- _ABOUT THIS EXERCISE_
Each record is to be copied exactly as written.

- _DATA FOR PROCESSING_
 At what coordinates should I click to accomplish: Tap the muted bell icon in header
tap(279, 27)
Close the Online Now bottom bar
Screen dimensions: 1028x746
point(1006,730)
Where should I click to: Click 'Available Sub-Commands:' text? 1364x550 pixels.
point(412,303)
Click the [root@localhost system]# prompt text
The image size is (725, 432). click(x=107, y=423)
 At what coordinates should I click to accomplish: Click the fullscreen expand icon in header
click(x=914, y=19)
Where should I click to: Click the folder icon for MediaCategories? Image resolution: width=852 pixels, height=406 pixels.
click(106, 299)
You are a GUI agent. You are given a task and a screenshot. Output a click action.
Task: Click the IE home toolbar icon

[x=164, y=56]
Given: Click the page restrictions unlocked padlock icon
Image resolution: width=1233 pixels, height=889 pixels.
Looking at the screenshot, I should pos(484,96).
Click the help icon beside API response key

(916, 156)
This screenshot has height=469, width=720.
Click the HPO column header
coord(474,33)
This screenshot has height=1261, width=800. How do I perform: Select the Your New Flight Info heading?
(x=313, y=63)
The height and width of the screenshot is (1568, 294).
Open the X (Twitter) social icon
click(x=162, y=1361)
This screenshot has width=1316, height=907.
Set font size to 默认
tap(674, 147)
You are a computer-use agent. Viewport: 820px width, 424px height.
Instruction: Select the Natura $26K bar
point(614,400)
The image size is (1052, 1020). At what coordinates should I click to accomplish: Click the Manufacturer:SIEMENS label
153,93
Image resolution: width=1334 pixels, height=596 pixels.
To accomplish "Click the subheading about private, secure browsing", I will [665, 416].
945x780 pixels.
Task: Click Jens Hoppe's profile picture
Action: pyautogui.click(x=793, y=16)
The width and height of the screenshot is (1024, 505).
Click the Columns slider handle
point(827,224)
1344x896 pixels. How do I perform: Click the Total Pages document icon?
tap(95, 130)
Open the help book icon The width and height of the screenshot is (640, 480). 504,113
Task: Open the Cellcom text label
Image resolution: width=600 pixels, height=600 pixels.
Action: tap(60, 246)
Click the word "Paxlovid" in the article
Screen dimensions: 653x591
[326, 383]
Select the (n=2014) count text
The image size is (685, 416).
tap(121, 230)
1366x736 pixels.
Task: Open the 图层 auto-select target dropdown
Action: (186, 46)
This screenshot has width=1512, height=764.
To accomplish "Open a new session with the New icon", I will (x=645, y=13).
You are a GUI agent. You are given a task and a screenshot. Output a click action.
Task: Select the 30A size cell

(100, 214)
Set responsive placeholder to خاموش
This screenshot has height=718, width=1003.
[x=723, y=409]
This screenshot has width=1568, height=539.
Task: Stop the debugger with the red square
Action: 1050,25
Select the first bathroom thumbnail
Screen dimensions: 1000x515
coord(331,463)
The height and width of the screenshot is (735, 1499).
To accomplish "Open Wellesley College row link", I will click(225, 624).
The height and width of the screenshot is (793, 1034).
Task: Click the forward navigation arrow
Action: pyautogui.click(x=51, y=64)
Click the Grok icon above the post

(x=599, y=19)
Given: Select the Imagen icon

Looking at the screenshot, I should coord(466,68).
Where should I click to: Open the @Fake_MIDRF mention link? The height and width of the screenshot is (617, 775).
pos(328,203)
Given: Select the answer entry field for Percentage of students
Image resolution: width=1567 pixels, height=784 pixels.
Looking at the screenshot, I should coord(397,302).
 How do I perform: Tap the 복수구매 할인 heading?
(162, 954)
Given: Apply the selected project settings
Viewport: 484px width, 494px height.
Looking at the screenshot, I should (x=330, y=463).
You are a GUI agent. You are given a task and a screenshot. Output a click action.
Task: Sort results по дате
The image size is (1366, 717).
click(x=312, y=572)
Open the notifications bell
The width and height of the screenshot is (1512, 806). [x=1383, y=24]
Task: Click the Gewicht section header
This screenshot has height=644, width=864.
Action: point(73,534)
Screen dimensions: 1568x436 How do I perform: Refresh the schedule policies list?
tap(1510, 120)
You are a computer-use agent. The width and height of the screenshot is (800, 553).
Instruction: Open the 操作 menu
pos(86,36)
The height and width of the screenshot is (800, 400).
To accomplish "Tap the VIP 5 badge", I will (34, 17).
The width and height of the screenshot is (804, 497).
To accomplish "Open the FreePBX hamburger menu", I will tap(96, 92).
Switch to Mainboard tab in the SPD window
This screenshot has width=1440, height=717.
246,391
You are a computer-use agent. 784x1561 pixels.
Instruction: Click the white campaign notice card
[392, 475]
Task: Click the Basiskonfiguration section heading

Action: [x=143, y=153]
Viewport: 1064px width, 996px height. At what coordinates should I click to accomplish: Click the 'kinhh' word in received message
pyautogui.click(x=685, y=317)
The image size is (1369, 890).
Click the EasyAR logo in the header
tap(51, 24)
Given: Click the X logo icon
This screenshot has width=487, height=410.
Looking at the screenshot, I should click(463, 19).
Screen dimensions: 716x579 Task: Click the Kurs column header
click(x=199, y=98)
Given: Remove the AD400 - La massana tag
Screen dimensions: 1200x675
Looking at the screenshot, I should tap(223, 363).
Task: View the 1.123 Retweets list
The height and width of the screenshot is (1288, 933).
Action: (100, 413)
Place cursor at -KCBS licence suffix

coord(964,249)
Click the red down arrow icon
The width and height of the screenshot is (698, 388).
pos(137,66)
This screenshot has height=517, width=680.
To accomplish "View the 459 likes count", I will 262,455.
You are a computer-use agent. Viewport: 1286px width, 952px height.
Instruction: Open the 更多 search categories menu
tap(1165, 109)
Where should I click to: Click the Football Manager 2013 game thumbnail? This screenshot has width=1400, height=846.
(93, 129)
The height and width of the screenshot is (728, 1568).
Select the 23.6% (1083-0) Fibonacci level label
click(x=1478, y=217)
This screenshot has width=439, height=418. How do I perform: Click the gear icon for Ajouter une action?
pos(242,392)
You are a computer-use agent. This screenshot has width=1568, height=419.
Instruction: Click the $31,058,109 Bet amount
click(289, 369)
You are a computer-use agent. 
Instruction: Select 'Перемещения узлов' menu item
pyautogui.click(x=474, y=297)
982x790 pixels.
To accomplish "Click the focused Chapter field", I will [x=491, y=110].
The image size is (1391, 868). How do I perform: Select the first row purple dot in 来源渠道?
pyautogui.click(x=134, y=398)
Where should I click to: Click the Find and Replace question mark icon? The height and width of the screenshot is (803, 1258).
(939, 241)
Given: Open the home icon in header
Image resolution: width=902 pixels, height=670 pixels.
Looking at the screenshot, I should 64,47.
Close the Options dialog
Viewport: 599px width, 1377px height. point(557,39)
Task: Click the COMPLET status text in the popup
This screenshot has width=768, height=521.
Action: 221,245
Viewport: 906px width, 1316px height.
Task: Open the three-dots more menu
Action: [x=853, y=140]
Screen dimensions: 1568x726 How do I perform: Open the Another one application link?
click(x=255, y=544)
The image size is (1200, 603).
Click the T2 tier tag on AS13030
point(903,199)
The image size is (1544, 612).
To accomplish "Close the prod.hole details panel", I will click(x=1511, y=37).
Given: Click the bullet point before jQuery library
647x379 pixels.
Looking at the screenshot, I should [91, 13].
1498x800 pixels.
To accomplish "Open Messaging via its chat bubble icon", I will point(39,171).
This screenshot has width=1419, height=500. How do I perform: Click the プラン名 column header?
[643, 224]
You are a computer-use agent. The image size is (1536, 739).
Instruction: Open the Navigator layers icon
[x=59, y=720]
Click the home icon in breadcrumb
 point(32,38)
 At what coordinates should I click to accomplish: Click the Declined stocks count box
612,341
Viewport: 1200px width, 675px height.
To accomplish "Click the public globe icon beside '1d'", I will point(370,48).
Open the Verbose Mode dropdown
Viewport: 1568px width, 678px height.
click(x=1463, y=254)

- _ANSWER TO THE EXERCISE_
 At what coordinates should I click to accomplish: Tap the muted bell icon in header
tap(279, 27)
Close the Online Now bottom bar
Screen dimensions: 1028x746
point(1006,730)
Where should I click to: Click 'Available Sub-Commands:' text? 1364x550 pixels.
point(412,303)
Click the [root@localhost system]# prompt text
The image size is (725, 432). click(x=107, y=423)
 At what coordinates should I click to accomplish: Click the fullscreen expand icon in header
click(x=914, y=19)
Where should I click to: Click the folder icon for MediaCategories? Image resolution: width=852 pixels, height=406 pixels.
click(106, 299)
You are a GUI agent. You are given a task and a screenshot. Output a click action.
Task: Click the IE home toolbar icon

[x=164, y=56]
Given: Click the page restrictions unlocked padlock icon
Image resolution: width=1233 pixels, height=889 pixels.
Looking at the screenshot, I should pos(484,96).
Click the help icon beside API response key

(916, 156)
This screenshot has height=469, width=720.
Click the HPO column header
coord(474,33)
This screenshot has height=1261, width=800. How do I perform: Select the Your New Flight Info heading?
(x=313, y=63)
The height and width of the screenshot is (1568, 294).
Open the X (Twitter) social icon
click(x=162, y=1361)
This screenshot has width=1316, height=907.
Set font size to 默认
tap(674, 147)
You are a computer-use agent. Viewport: 820px width, 424px height.
Instruction: Select the Natura $26K bar
point(614,400)
The image size is (1052, 1020). At what coordinates should I click to accomplish: Click the Manufacturer:SIEMENS label
153,93
Image resolution: width=1334 pixels, height=596 pixels.
To accomplish "Click the subheading about private, secure browsing", I will [665, 416].
945x780 pixels.
Task: Click Jens Hoppe's profile picture
Action: pyautogui.click(x=793, y=16)
The width and height of the screenshot is (1024, 505).
Click the Columns slider handle
point(827,224)
1344x896 pixels. How do I perform: Click the Total Pages document icon?
tap(95, 130)
Open the help book icon The width and height of the screenshot is (640, 480). 504,113
Task: Open the Cellcom text label
Image resolution: width=600 pixels, height=600 pixels.
Action: tap(60, 246)
Click the word "Paxlovid" in the article
Screen dimensions: 653x591
[326, 383]
Select the (n=2014) count text
The image size is (685, 416).
tap(121, 230)
1366x736 pixels.
Task: Open the 图层 auto-select target dropdown
Action: (186, 46)
This screenshot has width=1512, height=764.
To accomplish "Open a new session with the New icon", I will (x=645, y=13).
You are a GUI agent. You are given a task and a screenshot. Output a click action.
Task: Select the 30A size cell

(100, 214)
Set responsive placeholder to خاموش
This screenshot has height=718, width=1003.
[x=723, y=409]
This screenshot has width=1568, height=539.
Task: Stop the debugger with the red square
Action: 1050,25
Select the first bathroom thumbnail
Screen dimensions: 1000x515
coord(331,463)
The height and width of the screenshot is (735, 1499).
To accomplish "Open Wellesley College row link", I will click(225, 624).
The height and width of the screenshot is (793, 1034).
Task: Click the forward navigation arrow
Action: pyautogui.click(x=51, y=64)
Click the Grok icon above the post

(x=599, y=19)
Given: Select the Imagen icon

Looking at the screenshot, I should coord(466,68).
Where should I click to: Open the @Fake_MIDRF mention link? The height and width of the screenshot is (617, 775).
pos(328,203)
Given: Select the answer entry field for Percentage of students
Image resolution: width=1567 pixels, height=784 pixels.
Looking at the screenshot, I should coord(397,302).
 How do I perform: Tap the 복수구매 할인 heading?
(162, 954)
Given: Apply the selected project settings
Viewport: 484px width, 494px height.
Looking at the screenshot, I should (x=330, y=463).
You are a GUI agent. You are given a task and a screenshot. Output a click action.
Task: Sort results по дате
The image size is (1366, 717).
click(x=312, y=572)
Open the notifications bell
The width and height of the screenshot is (1512, 806). [x=1383, y=24]
Task: Click the Gewicht section header
This screenshot has height=644, width=864.
Action: point(73,534)
Screen dimensions: 1568x436 How do I perform: Refresh the schedule policies list?
tap(1510, 120)
You are a computer-use agent. The width and height of the screenshot is (800, 553).
Instruction: Open the 操作 menu
pos(86,36)
The height and width of the screenshot is (800, 400).
To accomplish "Tap the VIP 5 badge", I will (34, 17).
The width and height of the screenshot is (804, 497).
To accomplish "Open the FreePBX hamburger menu", I will tap(96, 92).
Switch to Mainboard tab in the SPD window
This screenshot has width=1440, height=717.
246,391
You are a computer-use agent. 784x1561 pixels.
Instruction: Click the white campaign notice card
[392, 475]
Task: Click the Basiskonfiguration section heading

Action: [x=143, y=153]
Viewport: 1064px width, 996px height. At what coordinates should I click to accomplish: Click the 'kinhh' word in received message
pyautogui.click(x=685, y=317)
The image size is (1369, 890).
Click the EasyAR logo in the header
tap(51, 24)
Given: Click the X logo icon
This screenshot has width=487, height=410.
Looking at the screenshot, I should click(463, 19).
Screen dimensions: 716x579 Task: Click the Kurs column header
click(x=199, y=98)
Given: Remove the AD400 - La massana tag
Screen dimensions: 1200x675
Looking at the screenshot, I should tap(223, 363).
Task: View the 1.123 Retweets list
The height and width of the screenshot is (1288, 933).
Action: (100, 413)
Place cursor at -KCBS licence suffix

coord(964,249)
Click the red down arrow icon
The width and height of the screenshot is (698, 388).
pos(137,66)
This screenshot has height=517, width=680.
To accomplish "View the 459 likes count", I will 262,455.
You are a computer-use agent. Viewport: 1286px width, 952px height.
Instruction: Open the 更多 search categories menu
tap(1165, 109)
Where should I click to: Click the Football Manager 2013 game thumbnail? This screenshot has width=1400, height=846.
(93, 129)
The height and width of the screenshot is (728, 1568).
Select the 23.6% (1083-0) Fibonacci level label
click(x=1478, y=217)
This screenshot has width=439, height=418. How do I perform: Click the gear icon for Ajouter une action?
pos(242,392)
You are a computer-use agent. This screenshot has width=1568, height=419.
Instruction: Click the $31,058,109 Bet amount
click(289, 369)
You are a computer-use agent. 
Instruction: Select 'Перемещения узлов' menu item
pyautogui.click(x=474, y=297)
982x790 pixels.
To accomplish "Click the focused Chapter field", I will [x=491, y=110].
The image size is (1391, 868). How do I perform: Select the first row purple dot in 来源渠道?
pyautogui.click(x=134, y=398)
Where should I click to: Click the Find and Replace question mark icon? The height and width of the screenshot is (803, 1258).
(939, 241)
Given: Open the home icon in header
Image resolution: width=902 pixels, height=670 pixels.
Looking at the screenshot, I should 64,47.
Close the Options dialog
Viewport: 599px width, 1377px height. point(557,39)
Task: Click the COMPLET status text in the popup
This screenshot has width=768, height=521.
Action: 221,245
Viewport: 906px width, 1316px height.
Task: Open the three-dots more menu
Action: [x=853, y=140]
Screen dimensions: 1568x726 How do I perform: Open the Another one application link?
click(x=255, y=544)
The image size is (1200, 603).
Click the T2 tier tag on AS13030
point(903,199)
The image size is (1544, 612).
To accomplish "Close the prod.hole details panel", I will click(x=1511, y=37).
Given: Click the bullet point before jQuery library
647x379 pixels.
Looking at the screenshot, I should [91, 13].
1498x800 pixels.
To accomplish "Open Messaging via its chat bubble icon", I will point(39,171).
This screenshot has width=1419, height=500. How do I perform: Click the プラン名 column header?
[643, 224]
You are a computer-use agent. The image size is (1536, 739).
Instruction: Open the Navigator layers icon
[x=59, y=720]
Click the home icon in breadcrumb
 point(32,38)
 At what coordinates should I click to accomplish: Click the Declined stocks count box
612,341
Viewport: 1200px width, 675px height.
To accomplish "Click the public globe icon beside '1d'", I will point(370,48).
Open the Verbose Mode dropdown
Viewport: 1568px width, 678px height.
click(x=1463, y=254)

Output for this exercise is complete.